What Mum was really teaching me is that there is no fair outcome without a fair process. It’s the process, the rules, the patterns by which we get things done together that will ultimately determine our views of how fair things really are.

“Fairness is not an attitude. It’s a professional skill that must be developed and exercised.”
– Brit Hume

So it is in schools when it comes to resolving conflict through a restorative methodology. Underpinning the whole intention of Restorative Practice is a belief and structure for making a process fair. We’d all do well to reflect on this from time to time and those who devised the framework make it quite easy by reducing the process to three simple Es:

  1. Engagement – this is all about affording those responsible for harm (and often their families too) the chance to tell their side of the story before assumptions are formed and before the student being bullied appeals to our emotions and sensitivities. We ask the student who has been engaging in the bullying behaviour for their version first. This isn’t because we’re going to believe every word they say, but because it allows them to get involved. The truth is that we’re going to need the engagement of the student who has been bullying in order to resolve their half of this relational breakdown. Both the student who is being bullied and the student engaging in the bullying behaviour care about being asked for their side of the story. What’s interesting is that it’s usually the student who has been engaging in the bullying behaviour who cares about order – so ask them first. The child who has been bullied is usually quite happy to wait for their turn, provided it’s clear that that their turn is firmly on the agenda.
  2. Explanation – after conflict is resolved as efficiently as possible using a past-present-future geared approach, it’s a good idea to explain exactly how we’re fixing things up. It is important to ensure that old  adversarial models do not creep back into our work. A response such as “Ok, so you two behaved really rudely for your PE teacher today, making her feel angry and embarrassed. As a result, you’ve decided to make amends by picking up 25 papers at lunchtime” does nothing for the PE teacher. It is vital to get it right and explanation is a wonderful way to place a check on our process before we get to work on repairing harm.
  3. Expectation Clarity – this step is the one most Australian schools struggling to implement Restorative Practices are likely to be forgetting. When recidivists (repeat offenders, frequent flyers, etc) are coming back to the warmth of a restorative conversation but the frequency or severity of their behaviour isn’t improving, then an appropriate consequence has its place. This is best developed through negotiation with a question such as “So, what do you think should happen to you if that behaviour bobs up again?” Time is often an appropriate consequence to guide students towards. A lunchtime, a detention or even an internal suspension is a great time to do their restoring, to write their apologies, to record their video commitments to higher standards and to clean up PE gyms (which is what should have been encouraged in the previous example). Students for whom inappropriate behaviour patterns have become an ongoing issue need the benefit of two systems – a clearly articulated and appropriate consequence and an opportunity to repair the relational damage that has resulted from their behaviour.

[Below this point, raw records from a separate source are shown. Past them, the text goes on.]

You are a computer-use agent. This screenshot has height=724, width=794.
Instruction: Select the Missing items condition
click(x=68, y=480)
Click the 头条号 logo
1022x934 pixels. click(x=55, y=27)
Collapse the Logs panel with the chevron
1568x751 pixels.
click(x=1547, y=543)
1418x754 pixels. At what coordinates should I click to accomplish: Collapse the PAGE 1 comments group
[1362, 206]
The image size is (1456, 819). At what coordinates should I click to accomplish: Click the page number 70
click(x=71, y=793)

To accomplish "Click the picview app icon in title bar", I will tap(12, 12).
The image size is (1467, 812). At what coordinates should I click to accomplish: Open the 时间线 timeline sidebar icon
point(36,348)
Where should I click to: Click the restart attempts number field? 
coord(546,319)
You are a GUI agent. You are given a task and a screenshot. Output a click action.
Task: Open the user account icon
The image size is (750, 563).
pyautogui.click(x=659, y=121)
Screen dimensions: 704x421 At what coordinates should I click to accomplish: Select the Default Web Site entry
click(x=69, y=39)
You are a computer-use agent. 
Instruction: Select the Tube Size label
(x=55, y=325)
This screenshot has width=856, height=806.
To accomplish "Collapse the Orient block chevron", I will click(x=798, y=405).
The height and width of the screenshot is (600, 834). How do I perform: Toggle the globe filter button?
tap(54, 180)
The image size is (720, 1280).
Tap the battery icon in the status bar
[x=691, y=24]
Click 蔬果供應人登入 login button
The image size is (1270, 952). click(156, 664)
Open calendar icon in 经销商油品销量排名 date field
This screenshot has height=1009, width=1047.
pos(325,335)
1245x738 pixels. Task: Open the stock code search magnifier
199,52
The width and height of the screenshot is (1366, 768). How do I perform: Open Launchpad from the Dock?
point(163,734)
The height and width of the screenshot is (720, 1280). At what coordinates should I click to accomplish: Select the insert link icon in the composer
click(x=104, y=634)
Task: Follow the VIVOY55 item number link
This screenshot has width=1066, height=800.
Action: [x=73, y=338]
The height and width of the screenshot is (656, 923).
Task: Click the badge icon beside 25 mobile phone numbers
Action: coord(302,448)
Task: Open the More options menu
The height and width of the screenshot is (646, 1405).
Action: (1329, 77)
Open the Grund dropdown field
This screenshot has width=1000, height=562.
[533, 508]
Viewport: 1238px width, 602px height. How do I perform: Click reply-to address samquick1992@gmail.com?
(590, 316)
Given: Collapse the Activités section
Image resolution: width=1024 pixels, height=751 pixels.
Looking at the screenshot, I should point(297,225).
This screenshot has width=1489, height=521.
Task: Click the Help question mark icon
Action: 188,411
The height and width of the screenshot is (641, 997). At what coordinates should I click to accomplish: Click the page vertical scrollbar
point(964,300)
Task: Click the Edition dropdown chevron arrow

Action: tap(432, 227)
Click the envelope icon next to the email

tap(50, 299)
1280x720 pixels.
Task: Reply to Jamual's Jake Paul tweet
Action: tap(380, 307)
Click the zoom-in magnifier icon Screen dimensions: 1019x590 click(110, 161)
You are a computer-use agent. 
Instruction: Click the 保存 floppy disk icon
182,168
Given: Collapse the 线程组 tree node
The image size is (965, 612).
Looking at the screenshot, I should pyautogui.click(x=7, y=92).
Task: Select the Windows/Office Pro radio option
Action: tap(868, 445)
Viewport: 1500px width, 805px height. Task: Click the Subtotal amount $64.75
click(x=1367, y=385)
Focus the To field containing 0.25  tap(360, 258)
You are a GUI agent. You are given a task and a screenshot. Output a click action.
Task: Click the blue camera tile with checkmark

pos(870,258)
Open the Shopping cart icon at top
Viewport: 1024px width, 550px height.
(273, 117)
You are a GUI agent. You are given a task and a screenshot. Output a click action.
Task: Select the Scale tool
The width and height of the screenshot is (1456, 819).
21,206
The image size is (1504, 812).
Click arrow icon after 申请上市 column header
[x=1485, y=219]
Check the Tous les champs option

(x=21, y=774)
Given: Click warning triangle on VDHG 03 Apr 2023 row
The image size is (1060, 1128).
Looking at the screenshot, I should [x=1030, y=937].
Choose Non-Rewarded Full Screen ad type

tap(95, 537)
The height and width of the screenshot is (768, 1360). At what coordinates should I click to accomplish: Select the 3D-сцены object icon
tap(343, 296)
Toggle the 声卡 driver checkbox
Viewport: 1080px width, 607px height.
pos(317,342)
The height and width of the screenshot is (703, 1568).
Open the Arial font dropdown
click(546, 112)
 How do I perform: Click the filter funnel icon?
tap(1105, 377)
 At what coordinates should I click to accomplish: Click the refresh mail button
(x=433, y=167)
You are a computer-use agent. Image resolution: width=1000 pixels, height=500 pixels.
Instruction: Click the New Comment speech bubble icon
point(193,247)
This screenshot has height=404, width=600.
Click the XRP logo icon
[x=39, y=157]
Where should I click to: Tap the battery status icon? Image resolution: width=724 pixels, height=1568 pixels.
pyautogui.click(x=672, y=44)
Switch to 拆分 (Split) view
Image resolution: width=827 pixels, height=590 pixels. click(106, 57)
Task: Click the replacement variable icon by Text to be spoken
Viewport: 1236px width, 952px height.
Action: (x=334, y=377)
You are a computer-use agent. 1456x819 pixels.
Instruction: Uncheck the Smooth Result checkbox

This commitment to fair process isn’t likely to be received by students at first with a “Wow, this is wonderful. Can we do this every time there’s a conflict in my life?” Improving our personal skills in resolving conflict effectively and adequately is a journey far more than it is a magical moment. Be patient, deploy that process fairly and follow through. These are the keys to creativity, moral development and enhanced collaborative skill – and are critical to success as adults.